João Valle Maurício
Nasceu em Montes Claros(MG), em 26 de abril de 1922. Diplomado em Medicina pela Faculdade de Medicina de Belo Horizonte em 1946 com especialização em Cardiologia. Reitor da Fundação Norte Mineira de Ensino Superior. Secretário de Estado da Saúde de Minas Gerais. Membro da Academia Municipalista de Minas Gerais, da Academia Mineira de Letras e ex-presidente da Academia Montesclarense de Letras. Diversos livros publicados "GROTÃÒ, TAIPOCA, PÁSSARO NA TEMPESTADE, entre muitos outros.

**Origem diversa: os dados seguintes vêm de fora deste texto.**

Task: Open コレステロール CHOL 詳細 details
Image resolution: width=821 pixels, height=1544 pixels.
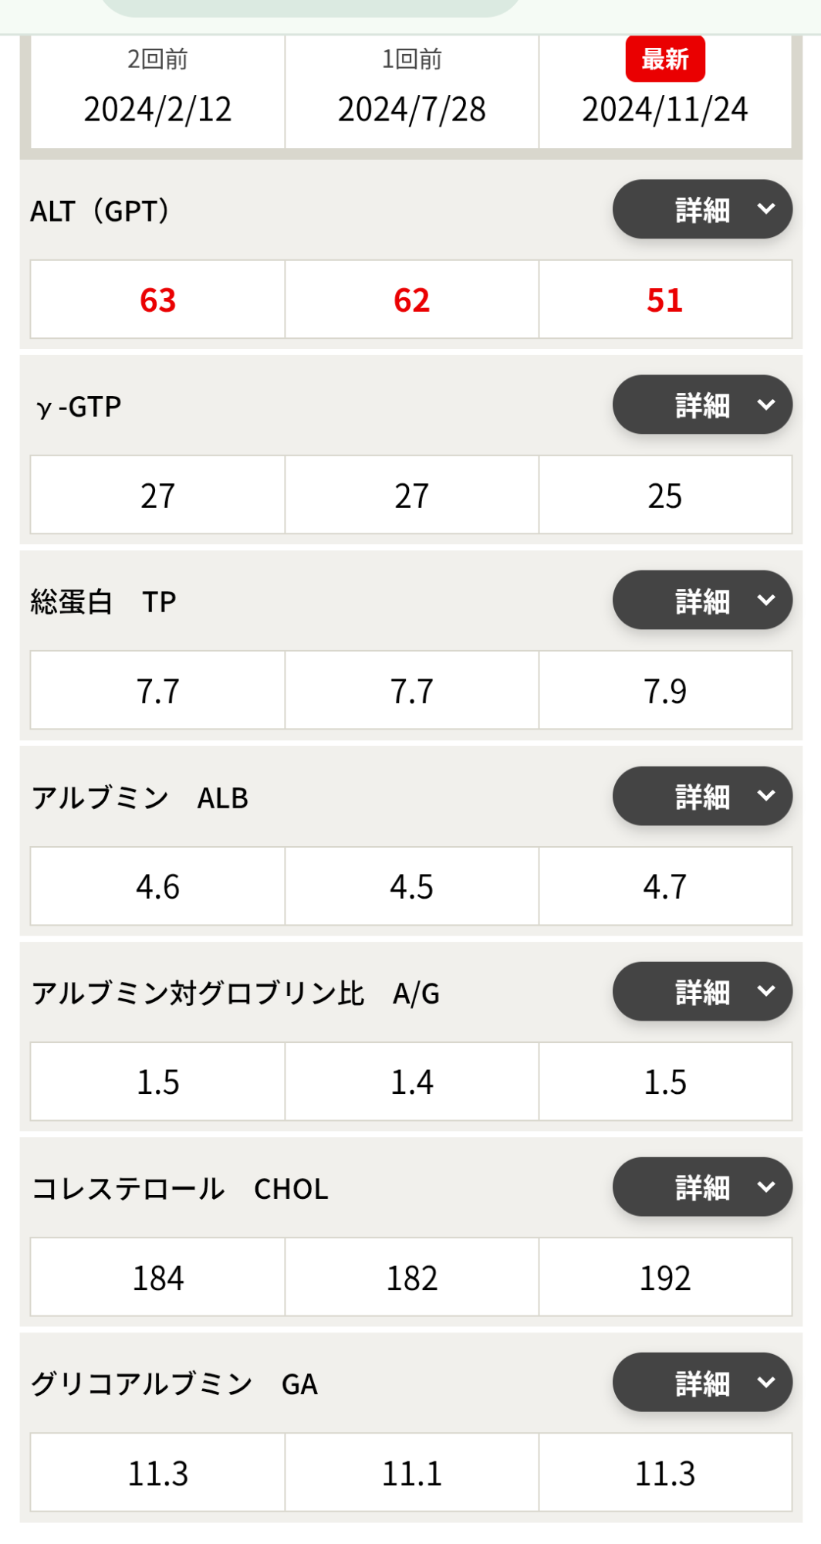Action: [x=702, y=1187]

No teclado negro dos dormentes, a locomotiva executa a sinfonia monótona do bater de
rodas. O farol vai desvirginando caminhos dentro da noite. Qual enorme lagarta de fogo,
avança o trem rastejando pela sertão, largando, de quando em quando, em mistura com a
fumaça, longos apitos em suspiros de lamento, acordando moradores das casas plantadas nos
ermos.
Cai uma chuva fina e constante que a luz do farol transforma em confetes de prata
enfeitando a noite. Pela janela, meus olhos cansados vêm as árvores molhadas
balançarem, em cumprimento, à nossa passagem. Respingos de chuva orvalha meu rosto em
agradável carícia. Como é enorme a beleza das coisas simples ! Como é imenso um
momento de vida !
Os fios do telégrafo nos seguem. São muitos e paralelos, faiscantes, graças à luz que
nos leva pelo teclado dos trilhos. O vagão está cheio de gente. Os fios também estão
cheios de notícias. Certamente neste momento dedos experimentados, indiferentes,
manipulam notícias importantes. As notícias varam a noite, caminham ao nosso
lado, pelos fios frios na chuva que cai Que notícias levam eles ? Preocupações,
tristeza, angústias, morte, alegria e esperança? Mas os fios não sentem, não sabem o
que fazem, boas e más notícias levam permanente, indiferentemente....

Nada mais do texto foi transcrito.